The first studies of availability of cigarettes for teenagers reported that commercial sources (businesses and vending machines) were most important, especially for regular smokers.6–11 However, more recent studies show that teens increasingly rely on non-commercial sources, including friends and other underage youth and adults who (knowingly or not) provide cigarettes to underage youth or purchase cigarettes for them.12 A survey of over 6000 students in grades 8–10 (ages 13–16 years) in 14 Minnesota communities revealed that 74% of the ever-smokers obtained their most recent cigarette from a social source.13 The 1997 Youth Risk Behavior Survey (YRBS) showed that about 70% of current smokers (at least one cigarette in the previous month) had obtained all their cigarettes from non-commercial sources.14 The Minnesota Student Survey asked about sources of tobacco in 1998 and 2001. The results showed that commercial sources were important only for the 12th grade students (ages 17–18 years), while students in grade 6 (ages 11–12 years) and grade 9 (ages 14–15 years) rely on friends and other social sources.15,16 Research based on a California survey of adolescents (the California Tobacco Survey) provides more detail on acquisition patterns analysed by smoking history.17 More than 90% of experimenters (< 100 cigarettes in their lifetime) usually were given their cigarettes. However, among established smokers, the majority either bought their cigarettes themselves or through an intermediary. The Legacy Foundation’s 1999 National Youth Tobacco Survey revealed that businesses were the usual and immediate source of cigarettes for only 10% of students in middle school and 26% of students in high school who reported past-month smoking.18 Finally, Jones and colleagues19 analysed the acquisition patterns of respondents to the YRBS for the years 1995, 1997, and 1999. They found a significant linear decline in the proportion of past 30 day smokers who usually bought their cigarettes in a store, and an increase in those who usually gave someone else money to buy them over the five year period.

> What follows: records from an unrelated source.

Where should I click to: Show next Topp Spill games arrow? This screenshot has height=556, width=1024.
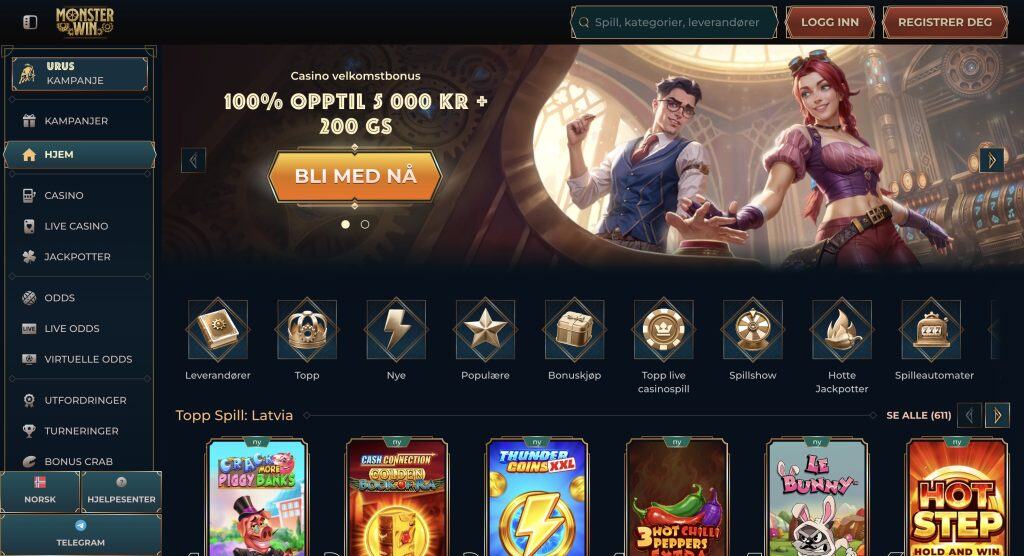coord(997,415)
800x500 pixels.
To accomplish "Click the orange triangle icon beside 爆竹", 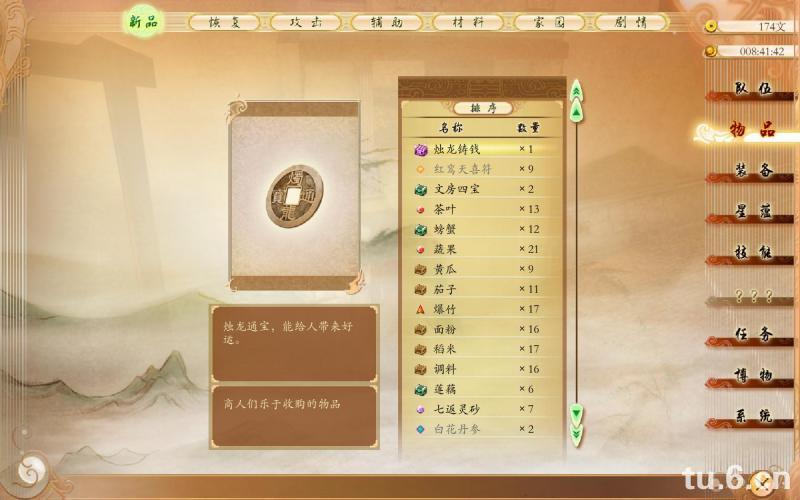I will [x=420, y=309].
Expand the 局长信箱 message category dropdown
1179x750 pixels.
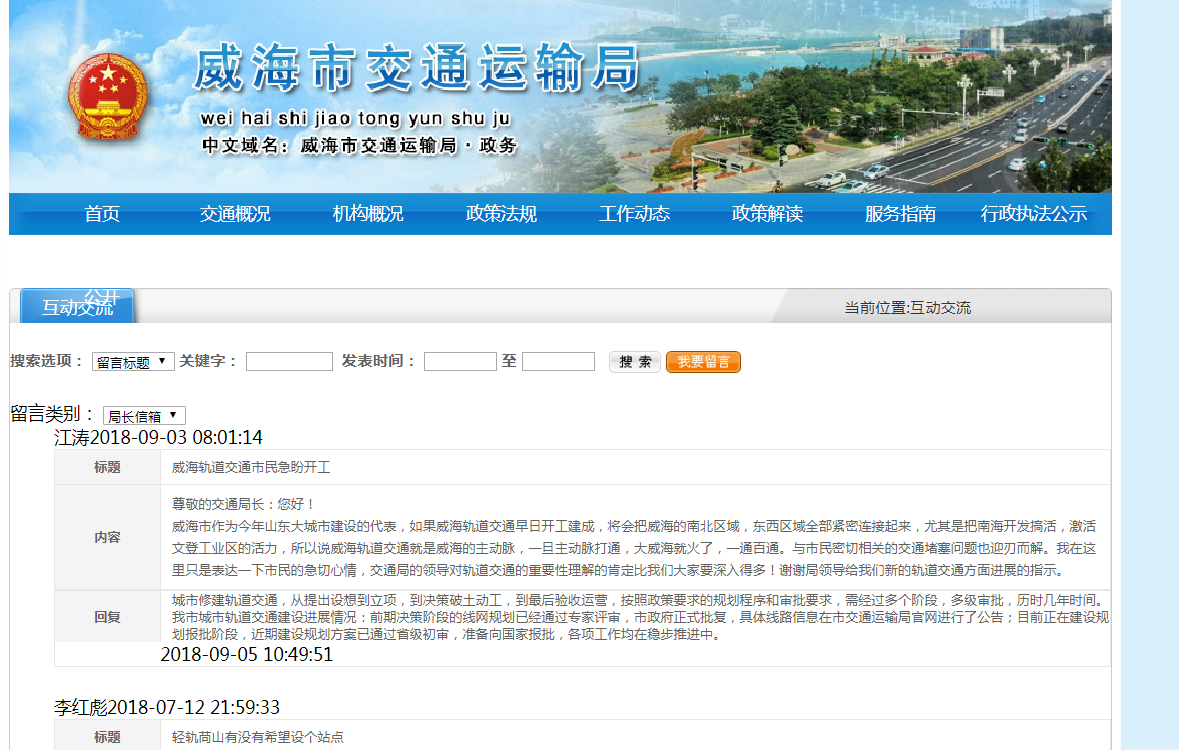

This increase in use of non-commercial sources of tobacco can be linked to greater restrictions on commercial availability of tobacco to youth. Focus groups of adolescent smokers showed that youth under restrictive policies develop a complex system of obtaining and exchanging cigarettes, involving friends and strangers who have greater commercial access.20,21 In a randomised community trial, teen smokers in the towns where commercial access ordinances were adopted and enforced were more likely to have obtained their most recent cigarette from a social source than smokers in the control towns, and were less likely to have attempted to buy cigarettes.22 In another evaluation of local efforts to promote merchant compliance with state laws restricting commercial access by youth, teen smokers were more likely to report asking someone else to buy cigarettes for them in intervention counties compared to control counties.23

Data from studies in Minnesota and California both reveal that commercial and social sources are linked. These studies found that adolescents who provided cigarettes to other youth were more likely to have purchased their last cigarette.17,24 It has also been observed that teen providers were more likely to have a parent who smokes than non-providers.24 These data suggest that youth who provide to other youth are likely to obtain their cigarettes from an adult, either commercially or socially.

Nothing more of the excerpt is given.